STATED PROBLEM:
Retype without alteration the lines of the records below, starting with the line that contains "Task: Click into the Description input box" and going on through the line that contains "click(x=46, y=546)", both included.

DATA RECORDS:
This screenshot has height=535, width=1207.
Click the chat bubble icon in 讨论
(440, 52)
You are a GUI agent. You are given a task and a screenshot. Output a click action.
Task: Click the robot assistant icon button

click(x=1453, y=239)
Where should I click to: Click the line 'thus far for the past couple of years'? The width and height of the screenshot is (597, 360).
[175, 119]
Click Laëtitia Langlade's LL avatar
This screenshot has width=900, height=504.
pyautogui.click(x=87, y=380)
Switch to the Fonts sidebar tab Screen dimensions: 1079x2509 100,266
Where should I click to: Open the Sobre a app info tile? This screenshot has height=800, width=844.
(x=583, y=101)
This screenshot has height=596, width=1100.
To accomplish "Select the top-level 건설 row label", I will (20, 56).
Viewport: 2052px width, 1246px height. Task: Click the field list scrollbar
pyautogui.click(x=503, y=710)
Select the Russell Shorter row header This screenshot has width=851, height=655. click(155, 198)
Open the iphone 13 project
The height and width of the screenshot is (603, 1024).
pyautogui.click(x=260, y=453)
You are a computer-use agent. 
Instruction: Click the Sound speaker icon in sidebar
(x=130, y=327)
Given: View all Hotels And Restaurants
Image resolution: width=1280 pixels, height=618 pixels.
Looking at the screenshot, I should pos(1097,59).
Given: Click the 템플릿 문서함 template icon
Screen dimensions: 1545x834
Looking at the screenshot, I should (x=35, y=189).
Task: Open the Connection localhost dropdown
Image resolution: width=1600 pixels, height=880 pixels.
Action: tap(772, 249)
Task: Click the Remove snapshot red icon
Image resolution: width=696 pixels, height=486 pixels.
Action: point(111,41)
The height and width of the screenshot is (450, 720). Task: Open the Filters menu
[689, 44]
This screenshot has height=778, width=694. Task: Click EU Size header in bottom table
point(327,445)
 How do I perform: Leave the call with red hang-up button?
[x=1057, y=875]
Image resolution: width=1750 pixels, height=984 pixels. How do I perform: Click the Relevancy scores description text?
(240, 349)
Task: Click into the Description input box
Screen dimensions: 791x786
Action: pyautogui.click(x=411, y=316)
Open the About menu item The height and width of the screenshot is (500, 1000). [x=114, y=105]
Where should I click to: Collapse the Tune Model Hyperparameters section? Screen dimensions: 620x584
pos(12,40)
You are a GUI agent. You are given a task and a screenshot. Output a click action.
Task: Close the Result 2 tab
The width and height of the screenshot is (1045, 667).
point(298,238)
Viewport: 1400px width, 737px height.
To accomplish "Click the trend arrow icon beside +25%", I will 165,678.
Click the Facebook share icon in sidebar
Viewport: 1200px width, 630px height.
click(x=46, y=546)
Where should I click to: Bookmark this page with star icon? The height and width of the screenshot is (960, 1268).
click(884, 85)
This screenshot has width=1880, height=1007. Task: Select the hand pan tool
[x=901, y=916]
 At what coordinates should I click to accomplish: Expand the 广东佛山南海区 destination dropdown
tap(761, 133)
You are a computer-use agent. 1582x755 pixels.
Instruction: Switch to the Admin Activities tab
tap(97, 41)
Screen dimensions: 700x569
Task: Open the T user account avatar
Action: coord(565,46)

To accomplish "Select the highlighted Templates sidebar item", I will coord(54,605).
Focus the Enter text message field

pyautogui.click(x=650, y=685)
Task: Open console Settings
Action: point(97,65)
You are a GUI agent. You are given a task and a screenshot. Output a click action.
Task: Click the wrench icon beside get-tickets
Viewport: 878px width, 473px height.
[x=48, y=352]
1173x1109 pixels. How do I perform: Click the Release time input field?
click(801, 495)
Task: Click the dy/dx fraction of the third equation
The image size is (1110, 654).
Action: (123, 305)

OUTPUT OF THE EXERCISE:
Task: Click into the Description input box
Screen dimensions: 791x786
Action: pyautogui.click(x=411, y=316)
Open the About menu item The height and width of the screenshot is (500, 1000). [x=114, y=105]
Where should I click to: Collapse the Tune Model Hyperparameters section? Screen dimensions: 620x584
pos(12,40)
You are a GUI agent. You are given a task and a screenshot. Output a click action.
Task: Close the Result 2 tab
The width and height of the screenshot is (1045, 667).
point(298,238)
Viewport: 1400px width, 737px height.
To accomplish "Click the trend arrow icon beside +25%", I will 165,678.
Click the Facebook share icon in sidebar
Viewport: 1200px width, 630px height.
click(x=46, y=546)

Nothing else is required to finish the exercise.